In the proofs below we make use of a special case of Bézout’s identity, which states that if two numbers \(a\) and \(b\) have a GCD \(g\), then there exists some \(x\) and \(y\) such that \(ax + by = g\). In our case we care about the situation where \(a\) and \(b\) are coprime, so that there exists some \(x\) and \(y\) such that \(ax + by = 1\). We aren’t proving that here but it is exactly equivalent to solving the Diophantine equations we solved for the Monkey and Coconuts problem (where \(x\) and \(y\) where the number of coconuts at the start and end).
Proof that Composite Numbers have Prime Factors
Let \(A\) be a composite number. Then by definition \(A\) must be divisible by some smaller number \(B\). If \(B\) is prime we are done; if \(B\) is not prime it is must be divisible by some smaller number \(C\), and so on.

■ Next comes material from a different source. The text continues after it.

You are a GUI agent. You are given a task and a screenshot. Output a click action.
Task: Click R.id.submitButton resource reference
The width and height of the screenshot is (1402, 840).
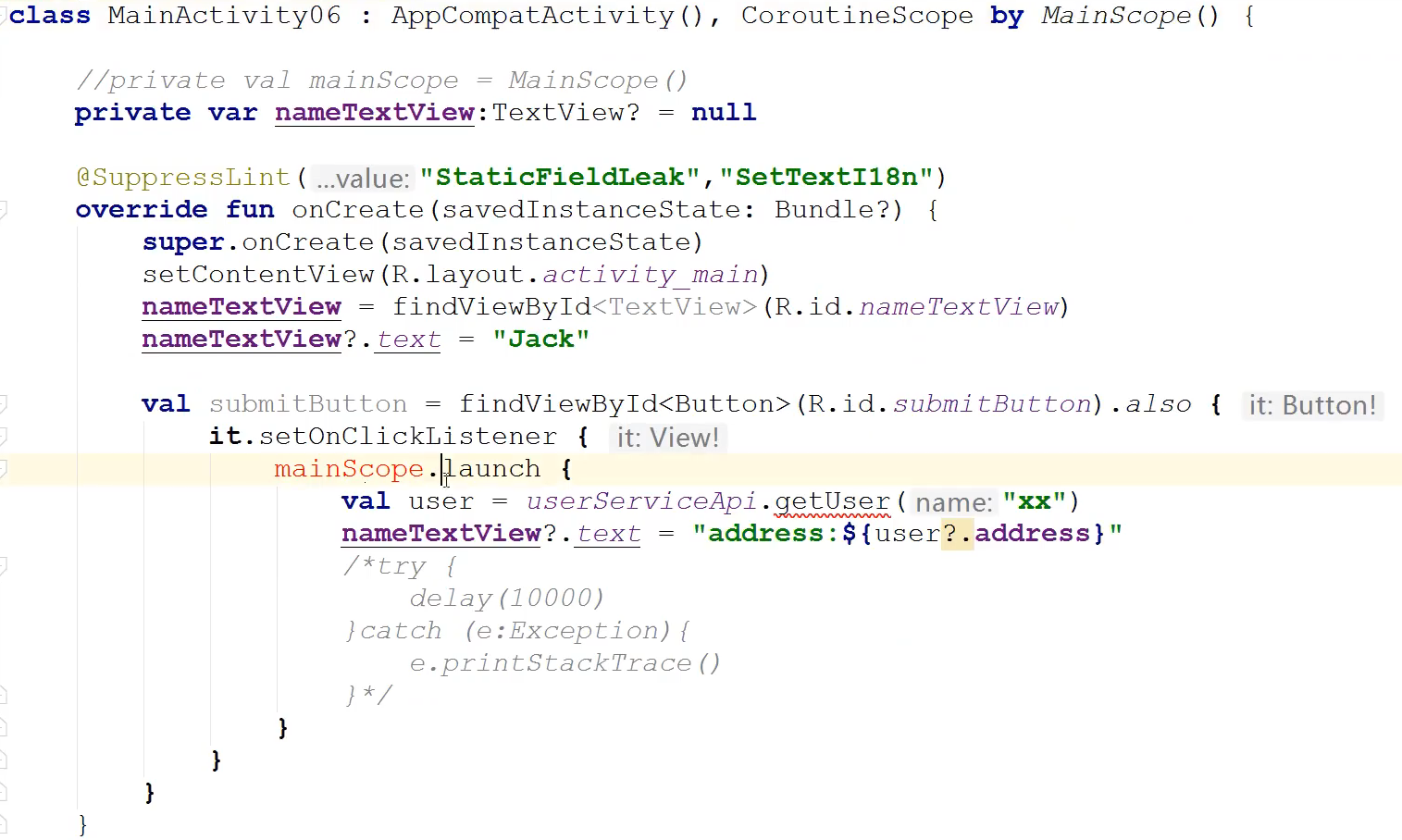pyautogui.click(x=991, y=404)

Continuing in this way, we find:
$$A > B > C > \dots > 1$$
This sequence must terminate with a prime number in the last position before 1; if not, that is, if each successive number is still composite, then the series is infinite, but we cannot have an infinite series of decreasing whole numbers.
Prime Factorization Theorem (aka the Unique Factorization Theorem aka the Fundamental Theorem of Arithmetic)
There are two steps: first we show that if a prime \(p\) divides a composite \(ab\), then \(p\) must divide at least one of \(a\) or \(b\). Assume \(p\) does not divide \( a\) - then the GCD (greatest common divisor) of \(p\) and \( a\) must be 1, as \(p\) is prime. By Bézout’s identity, there must be some integers \(x\) and \(y\) satisfying \(px + ay = 1\). Multiplying both sides by \(b\) gives \(pxb+aby = b\), and both terms on the left hand side are products of \(p\), thus \(b\) must be a product of \(p\).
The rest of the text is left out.